In many receptor-modeling studies, after performing the PCA analysis, they often "rescale" their varimax-rotated PC scores (which are standardized with mean zero and standard deviaiton of 1) to something called an absolute principal component scores (APCS) before performing the MLR so that you can estimate the source contributions from each factor in terms of your independent variable.
This is done by:
- calculate the z-score for absolute zero concentrations (i.e. take a vector with all zeroes, subtract the sample mean and divide by the sample variance);
- calculate the rotated PC scores for each component for this z-scored absolute zero from step 1;
- subtract the "zero" PC score (from 2) from the true scores.
I tried to follow the procedure but still had negative values... Can someone take a look and see where did I go wrong?

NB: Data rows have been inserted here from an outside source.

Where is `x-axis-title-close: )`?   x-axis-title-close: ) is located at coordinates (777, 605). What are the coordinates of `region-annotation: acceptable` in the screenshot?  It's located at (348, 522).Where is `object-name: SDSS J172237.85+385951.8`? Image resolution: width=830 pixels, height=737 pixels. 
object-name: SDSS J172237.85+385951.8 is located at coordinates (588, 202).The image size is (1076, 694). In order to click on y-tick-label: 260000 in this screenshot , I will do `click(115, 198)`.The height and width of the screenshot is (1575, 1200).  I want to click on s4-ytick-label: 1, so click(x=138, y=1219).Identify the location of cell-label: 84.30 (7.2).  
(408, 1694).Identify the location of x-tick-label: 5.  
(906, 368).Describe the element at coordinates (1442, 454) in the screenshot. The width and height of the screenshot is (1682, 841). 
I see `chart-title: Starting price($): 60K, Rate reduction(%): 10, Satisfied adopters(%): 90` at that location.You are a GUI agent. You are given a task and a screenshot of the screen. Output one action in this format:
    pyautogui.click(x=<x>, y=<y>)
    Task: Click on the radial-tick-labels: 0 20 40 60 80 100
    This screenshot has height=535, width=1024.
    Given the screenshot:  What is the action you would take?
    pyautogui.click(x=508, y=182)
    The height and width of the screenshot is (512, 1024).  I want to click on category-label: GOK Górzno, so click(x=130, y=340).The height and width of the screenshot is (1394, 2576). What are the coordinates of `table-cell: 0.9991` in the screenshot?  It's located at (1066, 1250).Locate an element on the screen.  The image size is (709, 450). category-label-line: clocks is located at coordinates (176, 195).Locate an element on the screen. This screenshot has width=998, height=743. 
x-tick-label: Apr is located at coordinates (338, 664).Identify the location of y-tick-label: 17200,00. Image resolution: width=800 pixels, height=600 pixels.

Here is the code using the iris data set (most of the code originated from a previous discussion):
irisX <- iris[,1:4]
ncomp <- 2
pca_iris <- prcomp(irisX , center=T, scale=T)
rawLoadings <- pca_iris$rotation[,1:ncomp] %*% diag(pca_iris$sdev, ncomp, ncomp)
rotatedLoadings <- varimax(rawLoadings)$loadings
invLoadings <- t(pracma::pinv(rotatedLoadings))
scores <- scale(irisX) %*% invLoadings # my scores from rotated loadings which are standardized
# want to use APCS to do MLR instead of these scores
#step 1: create artificial sample with zero concentrations for all variables
z0i <- matrix(-colMeans(irisX)/sqrt(apply(irisX, 2, var)), nrow = 1)
#step 2: find its rotated PC score by multiplying the transposed rotated loading from the original sample
scores0 <- as.numeric(z0i %*% invLoadings) # my absolute zero PC scores (supposedly...)
#step 3: now to calculate my new "APCS"
scores0 <- matrix(rep((scores0), each = nrow(scores)),nrow = nrow(scores))
ACPS <- scores - scores0
This results in
> head(ACPS)
[,1] [,2]
[1,] 4.274291 -9.339044
[2,] 3.980231 -8.167430
[3,] 3.937934 -8.548838
[4,] 3.886160 -8.284854
[5,] 4.262470 -9.527271
[6,] 4.724111 -10.296421
and one can see that there are still negative values in the ACPS data. Why?